> _Information given_
_ _ _
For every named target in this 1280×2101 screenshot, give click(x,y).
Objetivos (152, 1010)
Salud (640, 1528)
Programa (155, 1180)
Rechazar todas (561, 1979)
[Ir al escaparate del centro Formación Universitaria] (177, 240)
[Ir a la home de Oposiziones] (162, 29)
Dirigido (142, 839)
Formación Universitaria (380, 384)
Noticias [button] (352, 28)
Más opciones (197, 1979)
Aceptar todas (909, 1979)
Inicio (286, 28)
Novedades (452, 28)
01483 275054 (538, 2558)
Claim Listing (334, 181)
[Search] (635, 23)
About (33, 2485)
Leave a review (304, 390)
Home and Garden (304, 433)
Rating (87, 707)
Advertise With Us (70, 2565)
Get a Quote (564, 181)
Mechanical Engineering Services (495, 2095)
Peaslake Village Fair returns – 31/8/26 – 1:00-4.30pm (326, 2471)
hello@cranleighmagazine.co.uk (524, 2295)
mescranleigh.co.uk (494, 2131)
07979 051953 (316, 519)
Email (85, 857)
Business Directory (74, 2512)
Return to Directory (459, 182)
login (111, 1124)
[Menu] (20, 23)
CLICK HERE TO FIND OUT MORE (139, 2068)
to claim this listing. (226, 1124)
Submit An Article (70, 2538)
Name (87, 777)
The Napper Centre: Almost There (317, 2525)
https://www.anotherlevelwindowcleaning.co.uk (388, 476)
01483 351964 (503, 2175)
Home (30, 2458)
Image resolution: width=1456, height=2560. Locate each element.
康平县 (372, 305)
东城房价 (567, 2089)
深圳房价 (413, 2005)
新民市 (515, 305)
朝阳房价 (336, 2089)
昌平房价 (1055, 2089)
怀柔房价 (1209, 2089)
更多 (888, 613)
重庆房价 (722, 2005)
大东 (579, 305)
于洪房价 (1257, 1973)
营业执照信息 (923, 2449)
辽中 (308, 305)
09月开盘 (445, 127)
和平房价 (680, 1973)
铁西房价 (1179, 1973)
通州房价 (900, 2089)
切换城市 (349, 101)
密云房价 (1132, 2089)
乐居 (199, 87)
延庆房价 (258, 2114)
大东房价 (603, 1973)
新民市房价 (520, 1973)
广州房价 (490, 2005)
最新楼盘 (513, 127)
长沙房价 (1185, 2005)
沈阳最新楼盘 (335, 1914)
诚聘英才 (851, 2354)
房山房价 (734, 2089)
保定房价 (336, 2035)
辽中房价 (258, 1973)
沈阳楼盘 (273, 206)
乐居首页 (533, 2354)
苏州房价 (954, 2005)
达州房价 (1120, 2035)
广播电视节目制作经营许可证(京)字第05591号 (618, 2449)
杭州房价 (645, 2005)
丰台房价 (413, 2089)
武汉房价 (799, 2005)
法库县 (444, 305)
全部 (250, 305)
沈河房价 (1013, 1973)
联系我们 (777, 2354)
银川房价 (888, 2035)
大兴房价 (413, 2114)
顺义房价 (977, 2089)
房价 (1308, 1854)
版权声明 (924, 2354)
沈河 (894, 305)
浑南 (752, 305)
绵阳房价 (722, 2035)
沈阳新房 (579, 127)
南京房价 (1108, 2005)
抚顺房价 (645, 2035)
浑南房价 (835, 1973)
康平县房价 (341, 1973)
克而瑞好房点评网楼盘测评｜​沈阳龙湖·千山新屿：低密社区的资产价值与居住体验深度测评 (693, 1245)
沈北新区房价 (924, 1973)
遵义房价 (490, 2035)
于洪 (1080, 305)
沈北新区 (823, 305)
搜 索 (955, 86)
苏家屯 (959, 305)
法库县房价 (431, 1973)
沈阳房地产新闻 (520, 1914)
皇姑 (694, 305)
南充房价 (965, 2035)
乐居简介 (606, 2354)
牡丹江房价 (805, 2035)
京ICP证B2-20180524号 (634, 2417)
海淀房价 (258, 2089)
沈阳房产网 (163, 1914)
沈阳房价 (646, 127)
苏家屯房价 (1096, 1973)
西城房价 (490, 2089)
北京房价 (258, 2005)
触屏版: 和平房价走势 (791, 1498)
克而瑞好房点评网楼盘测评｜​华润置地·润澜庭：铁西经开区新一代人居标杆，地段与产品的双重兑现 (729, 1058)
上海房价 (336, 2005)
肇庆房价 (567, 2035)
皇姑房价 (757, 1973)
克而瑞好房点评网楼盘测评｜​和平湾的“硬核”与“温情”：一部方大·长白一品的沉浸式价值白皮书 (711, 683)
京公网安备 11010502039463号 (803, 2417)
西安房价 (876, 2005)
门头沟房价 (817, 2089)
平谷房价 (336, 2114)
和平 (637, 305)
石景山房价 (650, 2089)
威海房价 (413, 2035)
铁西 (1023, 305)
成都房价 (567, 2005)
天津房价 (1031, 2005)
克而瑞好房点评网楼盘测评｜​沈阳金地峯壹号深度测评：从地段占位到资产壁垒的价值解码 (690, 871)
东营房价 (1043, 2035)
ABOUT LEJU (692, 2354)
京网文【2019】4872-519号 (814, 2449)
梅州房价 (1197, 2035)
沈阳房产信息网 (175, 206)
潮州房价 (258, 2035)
_ _ _
> _Work order_
Pull every line containing "Universitaria" from the material above.

> _Answer to this exercise_
[Ir al escaparate del centro Formación Universitaria] (177, 240)
Formación Universitaria (380, 384)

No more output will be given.